Overall, the Fed’s decision to cut rates signals a proactive approach to supporting the economy amid uncertainties surrounding the labor market and inflation. The move is likely to have a ripple effect on other central banks globally, many of which have already begun cutting rates in response to economic challenges. Global inflation has been on the rise due to various factors that were mainly driven by the pandemic. The international supply chains were severely disrupted, leading to shortages of goods and higher prices. In addition, there was a shift in consumer behavior towards purchasing more goods than services, as people spent more time at home. This surge in demand further fueled inflation.

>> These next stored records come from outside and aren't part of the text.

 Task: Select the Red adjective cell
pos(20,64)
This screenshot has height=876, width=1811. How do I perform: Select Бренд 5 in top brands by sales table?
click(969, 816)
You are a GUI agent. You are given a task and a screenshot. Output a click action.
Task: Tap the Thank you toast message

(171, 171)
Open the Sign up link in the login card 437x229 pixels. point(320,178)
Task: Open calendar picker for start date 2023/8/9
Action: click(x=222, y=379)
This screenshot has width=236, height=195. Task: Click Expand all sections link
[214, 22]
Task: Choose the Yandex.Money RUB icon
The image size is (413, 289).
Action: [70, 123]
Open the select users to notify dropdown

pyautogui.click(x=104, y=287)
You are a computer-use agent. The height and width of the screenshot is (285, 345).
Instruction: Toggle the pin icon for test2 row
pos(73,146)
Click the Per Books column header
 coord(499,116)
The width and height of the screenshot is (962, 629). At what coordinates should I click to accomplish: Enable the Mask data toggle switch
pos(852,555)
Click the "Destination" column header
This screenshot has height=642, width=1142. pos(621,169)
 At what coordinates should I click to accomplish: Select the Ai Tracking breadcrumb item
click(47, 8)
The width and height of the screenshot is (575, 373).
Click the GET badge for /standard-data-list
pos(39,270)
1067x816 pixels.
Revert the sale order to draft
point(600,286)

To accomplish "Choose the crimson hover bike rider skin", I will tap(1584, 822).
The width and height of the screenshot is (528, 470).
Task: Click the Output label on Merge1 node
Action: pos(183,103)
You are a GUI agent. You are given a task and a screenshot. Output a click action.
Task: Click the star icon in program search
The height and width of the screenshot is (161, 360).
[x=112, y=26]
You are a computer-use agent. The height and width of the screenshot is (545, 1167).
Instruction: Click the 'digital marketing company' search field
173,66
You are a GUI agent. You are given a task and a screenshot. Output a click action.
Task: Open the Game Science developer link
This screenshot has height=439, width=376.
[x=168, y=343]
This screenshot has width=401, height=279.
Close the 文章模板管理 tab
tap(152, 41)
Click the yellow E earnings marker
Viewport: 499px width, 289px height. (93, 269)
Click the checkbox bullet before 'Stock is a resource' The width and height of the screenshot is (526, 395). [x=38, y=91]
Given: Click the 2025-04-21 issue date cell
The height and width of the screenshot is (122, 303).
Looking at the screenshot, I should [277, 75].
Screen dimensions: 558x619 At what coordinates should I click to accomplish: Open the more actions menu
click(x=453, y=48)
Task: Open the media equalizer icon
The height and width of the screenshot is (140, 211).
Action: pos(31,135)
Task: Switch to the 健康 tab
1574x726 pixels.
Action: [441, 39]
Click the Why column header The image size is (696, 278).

To combat the economic impact of the pandemic, governments around the world implemented unprecedented monetary and fiscal stimulus measures. These measures injected large amounts of money into the economy, leading to higher inflation rates. Central banks like the Bank of England, European Central Bank, and Canada’s central bank responded by cutting interest rates to stimulate economic growth.

See also  Bill Gates accuses Elon Musk of ‘killing’ children with USAID cuts

The Federal Reserve also approved a rate cut, but it maintained a program of gradually reducing the size of its bond holdings. This process, known as “quantitative tightening,” has decreased the Fed’s balance sheet to $7.2 trillion, down from its peak of $8.9 trillion. The Fed is allowing up to $50 billion worth of maturing Treasurys and mortgage-backed securities to roll off each month, compared to the initial $95 billion when QT began.

As global inflation continues to rise, central banks are closely monitoring the situation and adjusting their policies accordingly. It is crucial for policymakers to strike a balance between supporting economic growth and controlling inflation to ensure a stable and sustainable recovery.

Don’t miss these insights from CNBC PRO for more in-depth analysis on global inflation and its impact on the economy.